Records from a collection
______

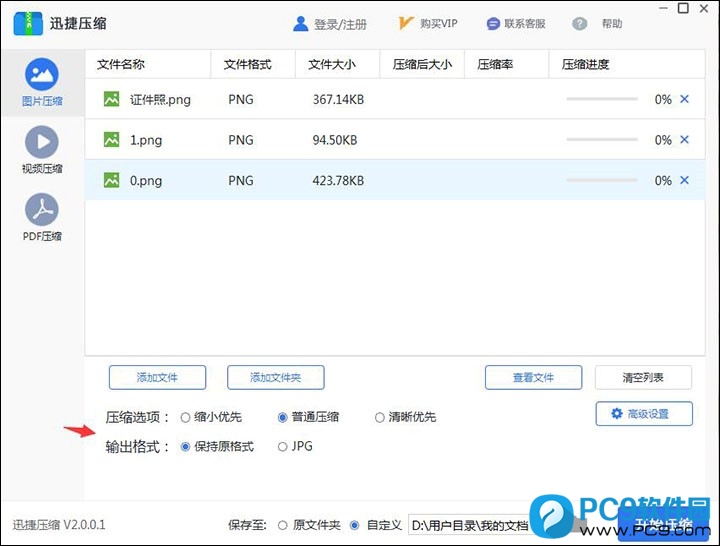Click the 添加文件 button
The height and width of the screenshot is (546, 720).
157,377
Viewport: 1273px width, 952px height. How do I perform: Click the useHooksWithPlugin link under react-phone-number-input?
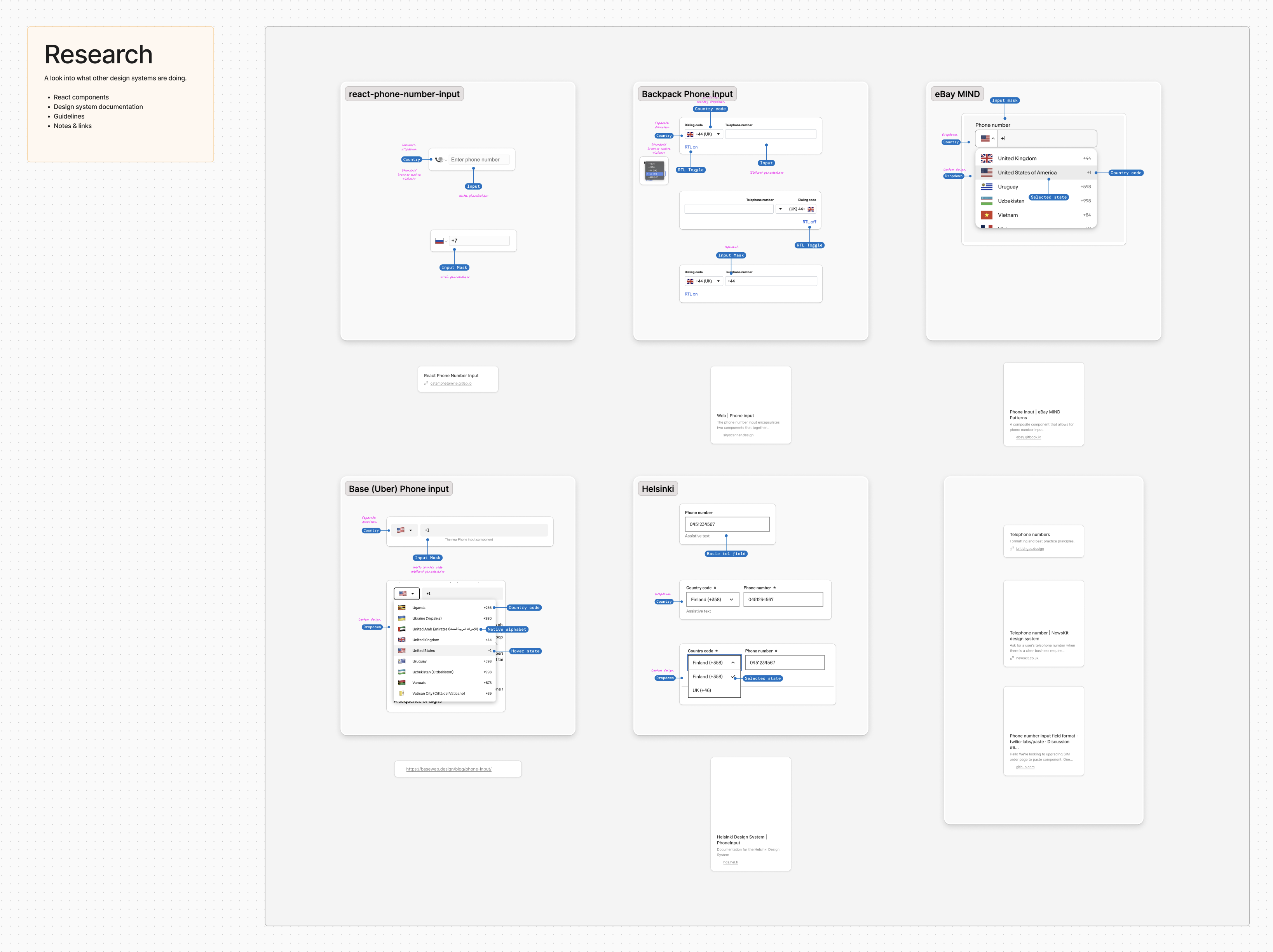point(455,383)
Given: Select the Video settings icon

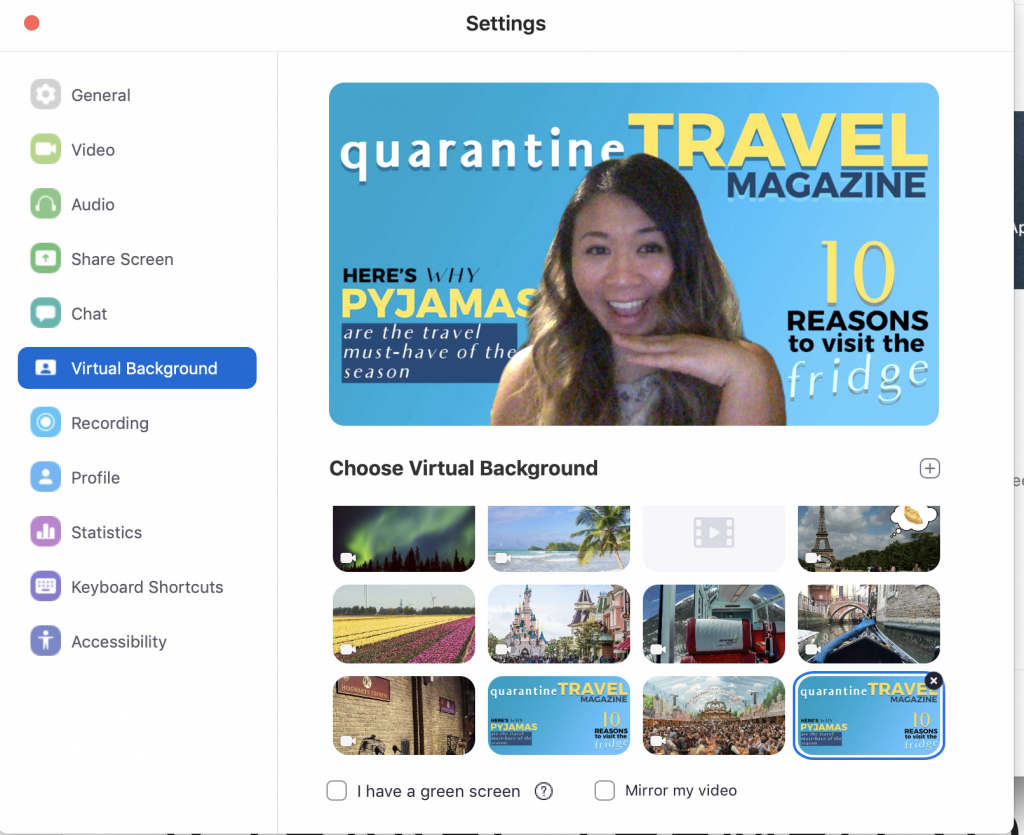Looking at the screenshot, I should 45,149.
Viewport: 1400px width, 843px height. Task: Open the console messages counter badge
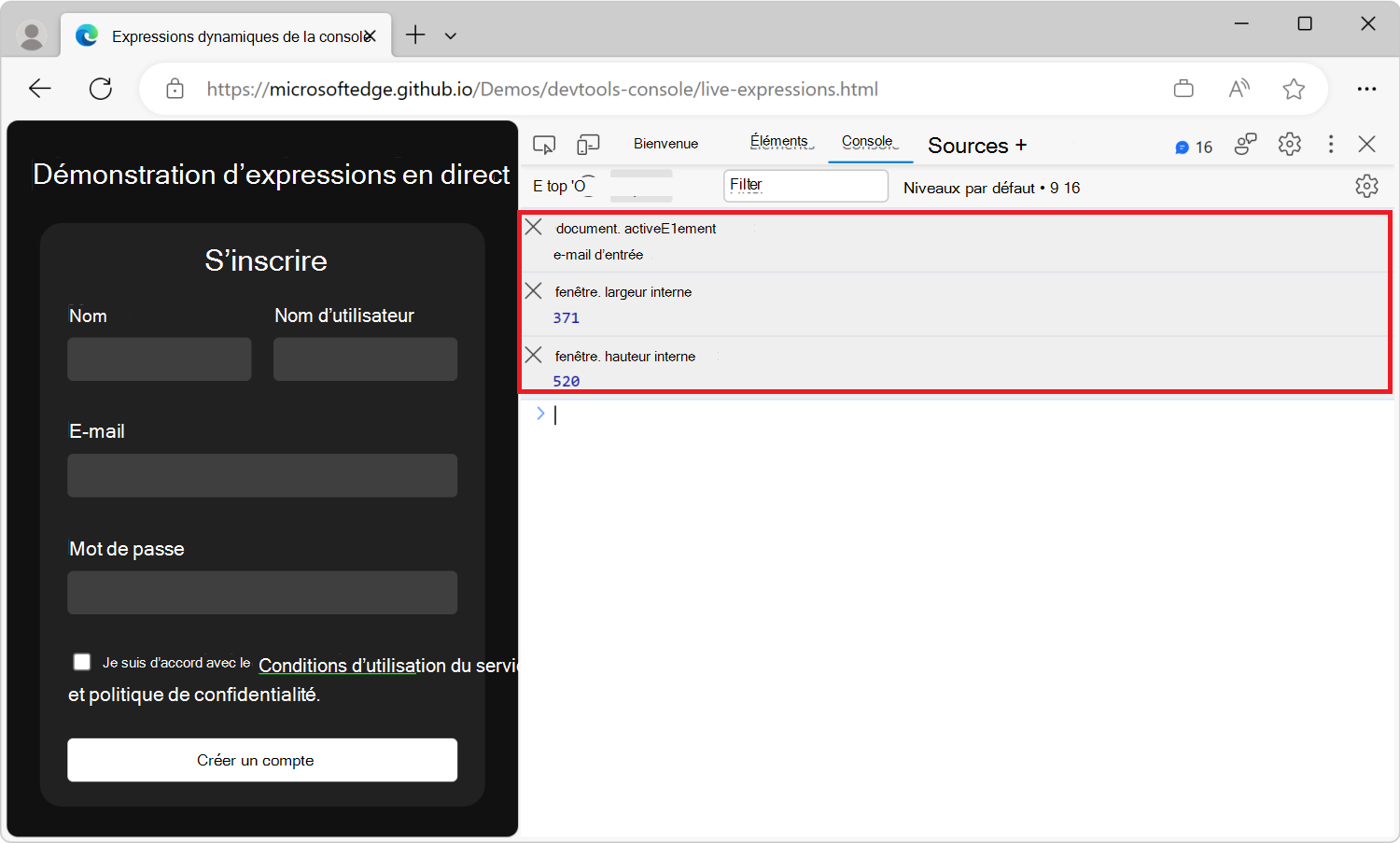pos(1194,146)

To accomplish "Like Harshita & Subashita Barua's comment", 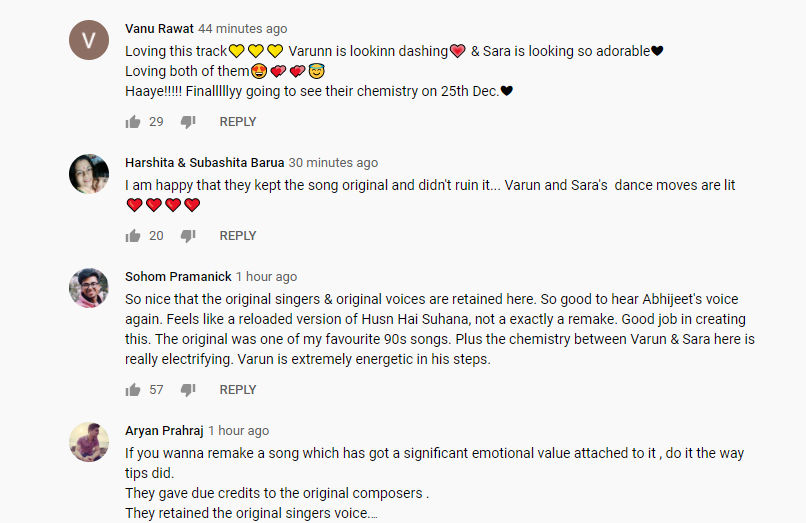I will [133, 236].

______

Could you quote the part of the entries above that opens with the line containing "Viewport: 1273px width, 952px" and closes with the line containing "pos(1194,146)", including both of those lines and leaving the pictures out?

[OUTPUT FOR THIS EXERCISE]
Viewport: 1273px width, 952px height. How do I perform: Click the useHooksWithPlugin link under react-phone-number-input?
point(455,383)
Given: Select the Video settings icon

Looking at the screenshot, I should 45,149.
Viewport: 1400px width, 843px height. Task: Open the console messages counter badge
pos(1194,146)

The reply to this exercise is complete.